Thursday, January 19, 2012

Tequila Chicken Chili

Okay, so I sent my boyfriend to the store, which wasn't a complete disaster, but a few things would've been a little different. It still turned out good tho. Ingredient list: an onion, garlic, green chili pepper, salt, pepper, cumin, chili powder, coriander, tequila, chicken stock, 1 lime, chicken breast, 3 cans of white beans, I used a mixture of pinto, cannellini beans, and great northern beans.

First things first, poach your chicken breasts. I put a little onion, garlic, salt and pepper in with the chicken to give it some flavor. Once the chicken is done chop it into small cubes.


Set this aside. Chop up onion and chili pepper and mince your garlic. Heat about a tbsp of olive oil in a pot on med-high. Once oil is hot add the chopped onion. Let that cook for about 5 minutes and then add the garlic and pepper.

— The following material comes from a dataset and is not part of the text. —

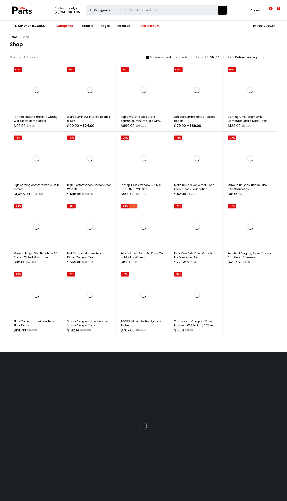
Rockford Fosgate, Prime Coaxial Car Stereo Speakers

*sidenote While I usually use a chili pepper and this is what I recommend I actually used a bell pepper here because my boyfriend doesn't know the difference between a bell pepper and chili pepper. Anyway, it still came out good, I add a little cayenne pepper for some spice though.

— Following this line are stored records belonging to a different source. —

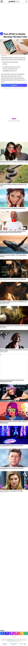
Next (14, 118)
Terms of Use (21, 644)
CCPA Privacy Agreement (4, 644)
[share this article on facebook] (2, 633)
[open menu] (1, 1)
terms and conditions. (11, 640)
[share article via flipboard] (16, 633)
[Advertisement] (14, 18)
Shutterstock (4, 55)
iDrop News (10, 639)
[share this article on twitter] (7, 633)
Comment (14, 85)
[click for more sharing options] (25, 633)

Add some Kosher salt and pepper to season. Then add about a tbsp of cumin, a tsp of chili powder, and 2 tsp of coriander. Let this cook for about 2-3 minutes. Add the juice from one lime, a half cup of tequila, and 2 cups of chicken stock.

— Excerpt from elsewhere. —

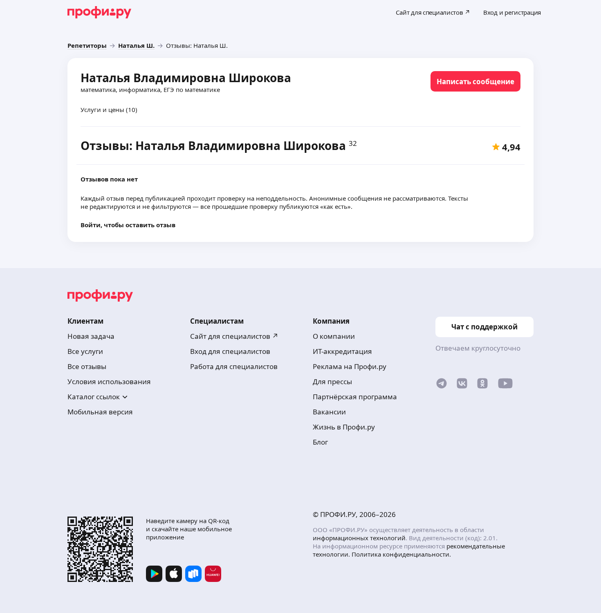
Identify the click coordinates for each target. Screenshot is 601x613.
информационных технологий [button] (359, 538)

Now take a shot of that tequila while this simmers for 15 minutes. Take about half of the beans and put them into a bowl and smush them with a fork. They should look something like this:


Gross right? Lol. Now add these and the whole beans to the pot. Then add the cubed chicken.


Let that cook for maybe another 10 minutes.


And to me chili just ain't chili without cheese, sour cream and tortilla chips.


Okay, writing this post is making me hungry and everyone knows chili is better the second day. See ya!